• [LIST OF TASKS]
a: In the puppy training text, can you rewrite the stretch from "Trained to potty" through "house. Then play.", replacing "grass" with "yard"?
b: According to the puppy training text, how long has Smokey gone without an accident inside?
c: Could you pick up the puppy training text after its final sentence and keep writing?

Crate training and whimpering.
His crate stayed in the laundry room, and I put a radio playing softly in the room with him so he wouldn’t feel so lonesome. (He still loves old time gospel music.) He whimpered and cried, but not for too long, which is a lot less stressful that what I went through with London. Smokey stayed in his crate all night, except for one time in the middle of the night when I would get up, get him out of his crate, let him drink a little water, take him out to potty, praise him and put him back in. They say a healthy dog won’t go in his “den,” and eventually the Smokester learned to hold it all night.
Trained to potty on command?
First thing in the morning, I took him out, put him in the grass and told him “potty!” then praised him when he did it. I wanted him to associate the command so that when he got older he wouldn’t think he should play around first. First, potty. And in the cold weather go right back in the house. Then play.
Puppy training takes consistency, but it doesn’t take long.
Of course in the house, when he was running around and being very manic like most puppies, he would just suddenly squat to tinkle. I would say “no potty!” grab him, run outside with him and say “potty.” It was time consuming, but I tried never to let him make a mistake in my sight. And immediately after he ate or drank, I took him out. It really didn’t take very long to train him. Within a couple of weeks, he was asking to go out. And he hasn’t had an accident inside for 12 years. His crate is long gone, but he still likes to go back in the laundry room once in a while and see if there is any gospel music playing. (Well that was the station that came in the clearest.)
A stay-at-home-with-the-new-puppy vacation?
I do think the key to training a puppy is being with him or her the first weeks. You can’t expect a new puppy to go all day without relief (as London would tell you) or without water. It would be good to have a stay-at-home-with-puppy vacation. But, if you do have to leave him in the crate all day, at least go home at lunch. And/or have a neighbor kid come in to let him out when you’re gone. Or if you can, take him to work with you until he’s trained. (I know very few of us have that option.) When he’s really little, and the weather is cool, keep him in a box in the car and run out to let him out every hour or so. If you have to drive somewhere, he can ride along in his travel box. Remember, it’s only for a short time. Smokey went with me everywhere at first.

• [RECORDS PROVIDED]
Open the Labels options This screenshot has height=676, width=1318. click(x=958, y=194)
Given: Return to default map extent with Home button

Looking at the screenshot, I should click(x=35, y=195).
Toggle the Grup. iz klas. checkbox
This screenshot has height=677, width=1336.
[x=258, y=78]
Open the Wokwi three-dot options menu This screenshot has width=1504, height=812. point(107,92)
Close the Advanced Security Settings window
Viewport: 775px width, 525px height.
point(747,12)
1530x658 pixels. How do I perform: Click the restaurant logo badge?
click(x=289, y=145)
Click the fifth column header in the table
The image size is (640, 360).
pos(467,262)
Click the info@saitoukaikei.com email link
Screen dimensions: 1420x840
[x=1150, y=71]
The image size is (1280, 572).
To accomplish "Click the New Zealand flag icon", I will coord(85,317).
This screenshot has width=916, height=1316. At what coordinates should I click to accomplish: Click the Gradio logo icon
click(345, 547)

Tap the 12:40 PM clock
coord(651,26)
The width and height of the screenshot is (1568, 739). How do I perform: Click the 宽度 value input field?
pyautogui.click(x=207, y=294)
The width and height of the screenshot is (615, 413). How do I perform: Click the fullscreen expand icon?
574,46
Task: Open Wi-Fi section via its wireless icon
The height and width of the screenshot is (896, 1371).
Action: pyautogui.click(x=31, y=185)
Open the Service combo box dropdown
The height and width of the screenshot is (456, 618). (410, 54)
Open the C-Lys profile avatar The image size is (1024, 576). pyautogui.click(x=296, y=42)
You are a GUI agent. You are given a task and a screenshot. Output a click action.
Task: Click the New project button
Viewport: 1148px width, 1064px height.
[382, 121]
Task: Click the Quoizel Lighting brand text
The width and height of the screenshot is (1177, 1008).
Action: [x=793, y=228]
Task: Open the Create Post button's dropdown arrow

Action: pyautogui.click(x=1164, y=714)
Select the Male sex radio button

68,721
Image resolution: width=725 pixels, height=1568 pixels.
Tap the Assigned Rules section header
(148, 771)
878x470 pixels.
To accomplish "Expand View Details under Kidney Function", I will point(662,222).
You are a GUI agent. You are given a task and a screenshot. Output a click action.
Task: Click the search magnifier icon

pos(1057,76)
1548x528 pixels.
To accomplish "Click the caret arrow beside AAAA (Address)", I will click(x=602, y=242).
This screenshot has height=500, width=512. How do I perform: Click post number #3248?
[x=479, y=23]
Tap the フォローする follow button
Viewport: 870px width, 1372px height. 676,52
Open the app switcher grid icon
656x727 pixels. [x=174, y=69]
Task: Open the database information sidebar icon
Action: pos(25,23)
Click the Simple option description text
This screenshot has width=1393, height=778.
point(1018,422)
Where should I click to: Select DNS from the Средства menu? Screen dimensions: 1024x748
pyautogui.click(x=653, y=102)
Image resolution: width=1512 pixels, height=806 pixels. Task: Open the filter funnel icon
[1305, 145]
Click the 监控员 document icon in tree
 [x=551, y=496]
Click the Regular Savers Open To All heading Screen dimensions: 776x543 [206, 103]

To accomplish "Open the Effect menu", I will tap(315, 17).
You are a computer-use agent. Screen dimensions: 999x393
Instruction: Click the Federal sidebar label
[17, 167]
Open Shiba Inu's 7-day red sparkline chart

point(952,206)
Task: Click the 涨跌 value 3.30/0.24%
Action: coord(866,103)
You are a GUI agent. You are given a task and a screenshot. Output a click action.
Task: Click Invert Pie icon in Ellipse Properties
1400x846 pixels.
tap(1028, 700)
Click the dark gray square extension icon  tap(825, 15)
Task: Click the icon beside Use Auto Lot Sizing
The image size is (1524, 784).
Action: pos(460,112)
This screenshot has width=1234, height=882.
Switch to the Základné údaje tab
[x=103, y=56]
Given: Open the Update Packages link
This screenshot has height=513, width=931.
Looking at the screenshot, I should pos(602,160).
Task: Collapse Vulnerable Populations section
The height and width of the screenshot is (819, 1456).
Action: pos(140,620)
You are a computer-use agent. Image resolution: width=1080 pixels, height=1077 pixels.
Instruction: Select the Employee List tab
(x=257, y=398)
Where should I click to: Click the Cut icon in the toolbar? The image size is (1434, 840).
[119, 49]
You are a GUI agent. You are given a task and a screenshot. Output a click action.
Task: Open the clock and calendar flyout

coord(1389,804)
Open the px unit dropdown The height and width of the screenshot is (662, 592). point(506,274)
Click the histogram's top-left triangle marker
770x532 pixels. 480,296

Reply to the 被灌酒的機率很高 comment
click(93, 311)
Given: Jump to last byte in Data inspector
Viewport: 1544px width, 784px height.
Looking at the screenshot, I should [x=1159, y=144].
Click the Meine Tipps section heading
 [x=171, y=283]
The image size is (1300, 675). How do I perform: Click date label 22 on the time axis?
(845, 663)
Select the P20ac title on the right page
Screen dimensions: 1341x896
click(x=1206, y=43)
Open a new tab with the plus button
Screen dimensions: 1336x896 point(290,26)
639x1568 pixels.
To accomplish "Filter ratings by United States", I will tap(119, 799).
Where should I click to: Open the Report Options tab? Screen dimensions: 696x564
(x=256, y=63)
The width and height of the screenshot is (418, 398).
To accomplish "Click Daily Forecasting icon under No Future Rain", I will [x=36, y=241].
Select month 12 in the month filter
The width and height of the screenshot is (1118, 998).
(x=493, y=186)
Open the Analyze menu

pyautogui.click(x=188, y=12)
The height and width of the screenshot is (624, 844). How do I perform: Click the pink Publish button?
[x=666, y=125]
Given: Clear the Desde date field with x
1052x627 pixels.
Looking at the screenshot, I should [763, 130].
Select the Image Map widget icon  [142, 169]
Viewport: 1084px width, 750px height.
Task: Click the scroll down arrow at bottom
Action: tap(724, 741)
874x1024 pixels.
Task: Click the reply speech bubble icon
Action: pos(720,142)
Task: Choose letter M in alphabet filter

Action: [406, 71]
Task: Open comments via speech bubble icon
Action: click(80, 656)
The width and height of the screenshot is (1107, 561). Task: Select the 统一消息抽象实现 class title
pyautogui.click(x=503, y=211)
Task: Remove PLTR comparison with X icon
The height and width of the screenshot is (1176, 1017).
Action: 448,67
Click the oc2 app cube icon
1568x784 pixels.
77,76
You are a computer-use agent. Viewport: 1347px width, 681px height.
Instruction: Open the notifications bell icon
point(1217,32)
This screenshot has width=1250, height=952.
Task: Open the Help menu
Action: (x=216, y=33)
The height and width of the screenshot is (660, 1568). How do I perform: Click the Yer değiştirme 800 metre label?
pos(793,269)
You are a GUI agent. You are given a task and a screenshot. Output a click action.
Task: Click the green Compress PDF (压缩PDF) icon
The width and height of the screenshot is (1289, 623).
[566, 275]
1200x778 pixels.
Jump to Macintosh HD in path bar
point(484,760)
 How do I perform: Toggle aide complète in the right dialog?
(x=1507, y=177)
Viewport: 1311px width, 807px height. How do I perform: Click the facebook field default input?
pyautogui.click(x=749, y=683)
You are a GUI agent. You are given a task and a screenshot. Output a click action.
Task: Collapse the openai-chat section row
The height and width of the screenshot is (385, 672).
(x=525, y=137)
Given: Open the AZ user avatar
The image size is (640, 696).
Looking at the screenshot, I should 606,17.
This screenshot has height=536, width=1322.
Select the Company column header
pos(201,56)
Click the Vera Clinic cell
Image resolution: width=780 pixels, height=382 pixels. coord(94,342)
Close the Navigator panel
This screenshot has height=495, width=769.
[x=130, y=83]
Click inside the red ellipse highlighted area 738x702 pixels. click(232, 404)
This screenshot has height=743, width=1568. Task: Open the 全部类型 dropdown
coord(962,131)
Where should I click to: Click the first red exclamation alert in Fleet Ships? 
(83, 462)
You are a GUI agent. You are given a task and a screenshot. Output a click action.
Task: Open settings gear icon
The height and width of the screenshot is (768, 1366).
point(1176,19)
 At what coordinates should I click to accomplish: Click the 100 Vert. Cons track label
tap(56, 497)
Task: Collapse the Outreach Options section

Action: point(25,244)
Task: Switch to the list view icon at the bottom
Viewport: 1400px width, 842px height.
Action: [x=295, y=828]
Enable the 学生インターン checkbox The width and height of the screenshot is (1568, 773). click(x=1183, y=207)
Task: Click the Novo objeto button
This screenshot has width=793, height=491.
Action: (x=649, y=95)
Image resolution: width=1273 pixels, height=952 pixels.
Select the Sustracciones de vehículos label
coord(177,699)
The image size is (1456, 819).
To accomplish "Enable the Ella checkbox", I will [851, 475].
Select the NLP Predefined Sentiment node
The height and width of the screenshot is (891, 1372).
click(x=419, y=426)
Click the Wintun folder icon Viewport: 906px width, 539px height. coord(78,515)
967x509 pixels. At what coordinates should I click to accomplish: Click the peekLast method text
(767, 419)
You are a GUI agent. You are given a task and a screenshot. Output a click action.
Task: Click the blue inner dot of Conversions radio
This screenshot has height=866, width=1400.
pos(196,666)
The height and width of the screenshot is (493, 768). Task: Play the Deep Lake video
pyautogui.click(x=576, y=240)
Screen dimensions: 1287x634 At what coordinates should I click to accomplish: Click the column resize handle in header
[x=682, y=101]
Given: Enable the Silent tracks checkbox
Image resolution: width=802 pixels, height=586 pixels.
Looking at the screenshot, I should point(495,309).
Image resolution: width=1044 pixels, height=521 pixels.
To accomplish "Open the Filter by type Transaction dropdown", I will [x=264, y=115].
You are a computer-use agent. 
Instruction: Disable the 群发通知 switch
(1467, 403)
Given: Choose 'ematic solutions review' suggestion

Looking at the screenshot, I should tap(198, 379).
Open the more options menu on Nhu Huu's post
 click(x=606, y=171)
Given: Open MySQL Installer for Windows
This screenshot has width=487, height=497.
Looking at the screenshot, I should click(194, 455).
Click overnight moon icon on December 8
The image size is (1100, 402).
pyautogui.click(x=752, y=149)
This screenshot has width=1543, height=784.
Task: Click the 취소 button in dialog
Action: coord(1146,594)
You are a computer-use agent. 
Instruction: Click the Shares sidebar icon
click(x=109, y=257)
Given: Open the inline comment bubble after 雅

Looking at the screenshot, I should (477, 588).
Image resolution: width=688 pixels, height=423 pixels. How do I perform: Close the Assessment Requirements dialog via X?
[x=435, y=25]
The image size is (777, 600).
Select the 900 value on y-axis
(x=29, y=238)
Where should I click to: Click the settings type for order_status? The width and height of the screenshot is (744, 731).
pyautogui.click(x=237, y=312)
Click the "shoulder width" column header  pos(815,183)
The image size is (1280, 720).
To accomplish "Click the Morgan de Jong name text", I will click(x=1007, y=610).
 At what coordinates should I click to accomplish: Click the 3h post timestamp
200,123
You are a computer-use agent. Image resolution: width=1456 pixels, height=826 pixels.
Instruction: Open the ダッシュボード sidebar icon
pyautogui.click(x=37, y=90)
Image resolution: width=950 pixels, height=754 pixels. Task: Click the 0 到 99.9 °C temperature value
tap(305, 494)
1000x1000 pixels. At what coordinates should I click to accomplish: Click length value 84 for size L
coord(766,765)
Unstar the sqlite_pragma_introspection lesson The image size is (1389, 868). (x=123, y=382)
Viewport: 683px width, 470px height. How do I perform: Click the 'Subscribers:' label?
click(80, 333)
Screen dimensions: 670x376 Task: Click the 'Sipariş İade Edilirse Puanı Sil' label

• [WRITTEN RESPONSES]
a:
Trained to potty on command?
First thing in the morning, I took him out, put him in the yard and told him “potty!” then praised him when he did it. I wanted him to associate the command so that when he got older he wouldn’t think he should play around first. First, potty. And in the cold weather go right back in the house. Then play.

b: 12 years.

c:
Puppy training with treats or training with praise.
I did not give Smokey treats every time he went potty, I just praised him. I used treats for other things (sit, stay, dance – yes, he can dance! See pictures.) When my friend Nancy trained her puppy she did it with treats. Her dog was a scammer. She would ask to go out, run and squat, come get a treat, run and squat and come back for another treat She thought nobody would notice that after the initial potty, she was just faking it. But like most puppies, she eventually got the hang of it. It’s worth extra time in the beginning to end up with a good dog for life.
I have heard of keeping treats in a special place to reward your dog when he goes there to potty so he’ll always return to that spot. Smokey automatically goes to the same place, which may be a trait of the chow. It certainly makes clean-up easier.
Any more puppy training tips?
Oh yes you can train a dog not to jump up on people who enter your house by having them turn their backs on him the minute he jumps, while you say “No jump.” Dogs really like adoration, and if they don’t get it when they jump, they’ll stop jumping. The key here is to train the pup not to jump while he is still little and cute when he jumps. Then when he’s big and it’s not so cute, he’ll be trained to stay down.
This article was published on ehow
under the name Blabbergirl.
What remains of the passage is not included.